The Lived Experiences of Secondary School Parents in Raising Responsible Digital Citizens in a One-to-One Learning Environment
School of Education
Doctor of Education (EdD)
Digital Citizenship, Media Literacy, One-to-One Learning, Parenting Style
Guven, Gabriel, "The Lived Experiences of Secondary School Parents in Raising Responsible Digital Citizens in a One-to-One Learning Environment" (2018). Doctoral Dissertations and Projects. 1697.

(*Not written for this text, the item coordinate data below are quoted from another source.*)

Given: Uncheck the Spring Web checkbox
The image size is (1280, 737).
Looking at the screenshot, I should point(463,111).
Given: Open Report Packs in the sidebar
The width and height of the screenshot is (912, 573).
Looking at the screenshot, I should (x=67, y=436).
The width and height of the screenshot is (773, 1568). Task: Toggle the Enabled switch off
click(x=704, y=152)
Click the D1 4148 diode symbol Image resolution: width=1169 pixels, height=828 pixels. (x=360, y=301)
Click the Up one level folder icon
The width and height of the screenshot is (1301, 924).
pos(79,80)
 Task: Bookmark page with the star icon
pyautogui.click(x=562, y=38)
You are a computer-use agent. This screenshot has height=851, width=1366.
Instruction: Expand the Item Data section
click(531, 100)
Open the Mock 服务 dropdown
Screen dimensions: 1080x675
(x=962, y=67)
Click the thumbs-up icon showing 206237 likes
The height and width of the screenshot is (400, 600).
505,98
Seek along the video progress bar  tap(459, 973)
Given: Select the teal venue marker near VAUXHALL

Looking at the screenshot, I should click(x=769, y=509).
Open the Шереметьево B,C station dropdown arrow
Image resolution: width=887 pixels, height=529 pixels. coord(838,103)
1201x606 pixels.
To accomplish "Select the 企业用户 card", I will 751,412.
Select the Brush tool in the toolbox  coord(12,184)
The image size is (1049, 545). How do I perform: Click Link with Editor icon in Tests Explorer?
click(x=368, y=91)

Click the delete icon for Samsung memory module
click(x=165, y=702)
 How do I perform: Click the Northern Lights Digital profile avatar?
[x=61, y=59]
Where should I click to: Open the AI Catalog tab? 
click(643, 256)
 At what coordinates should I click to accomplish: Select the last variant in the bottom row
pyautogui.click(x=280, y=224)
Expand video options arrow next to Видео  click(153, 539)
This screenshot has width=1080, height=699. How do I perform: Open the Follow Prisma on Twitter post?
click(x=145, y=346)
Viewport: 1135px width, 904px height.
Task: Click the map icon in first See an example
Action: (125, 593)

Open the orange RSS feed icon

As technology use increases among adolescents both in and out of school, parents face the new challenge of teaching their children to successfully navigate learning in a digital world. A review of the existing literature provided a history of both the benefits and risks of one-to-one learning. Research revealed a lack of parent voice. The purpose of this transcendental, phenomenological study was to look at the experiences of 10 parents whose students had access to one-to-one technology required or provided for educational purposes at a private, faith-based secondary school in California. Baumrind’s (1967, 1968) parenting style theory and Potter’s (2004) media literacy theory provided a theoretical framework. This study collected data using Moustakas’ (1994) methods for transcendental, phenomenological research. The central research question asked, “How do parents describe their experience of training their children to be responsible digital citizens in the context of a hyper-connected society?” The study utilized convenience sampling for selecting participants (Petty, Thomson, & Stew, 2012). Data included interviews, journals, and a focus group. Data analysis methods following Moustakas’ (1994) approach to phenomenological research included: creating coded categories, identifying key themes, writing individual structural and textural descriptions, writing composite structural and textural descriptions, and creating the essence statement (Moustakas, 1994). The analysis produced the following 10 themes: (a) challenges in maintaining a healthy lifestyle; (b) the educational benefits of learning with technological devices; (c) questions related to digital versus print learning; (d) mixed feelings about technology; (e) the weight of parenting; (f) the importance of ongoing communication; (g) preparing children for adulthood; (h) holding children accountable; (i) the importance of trust; and (j) providing instruction at an early age.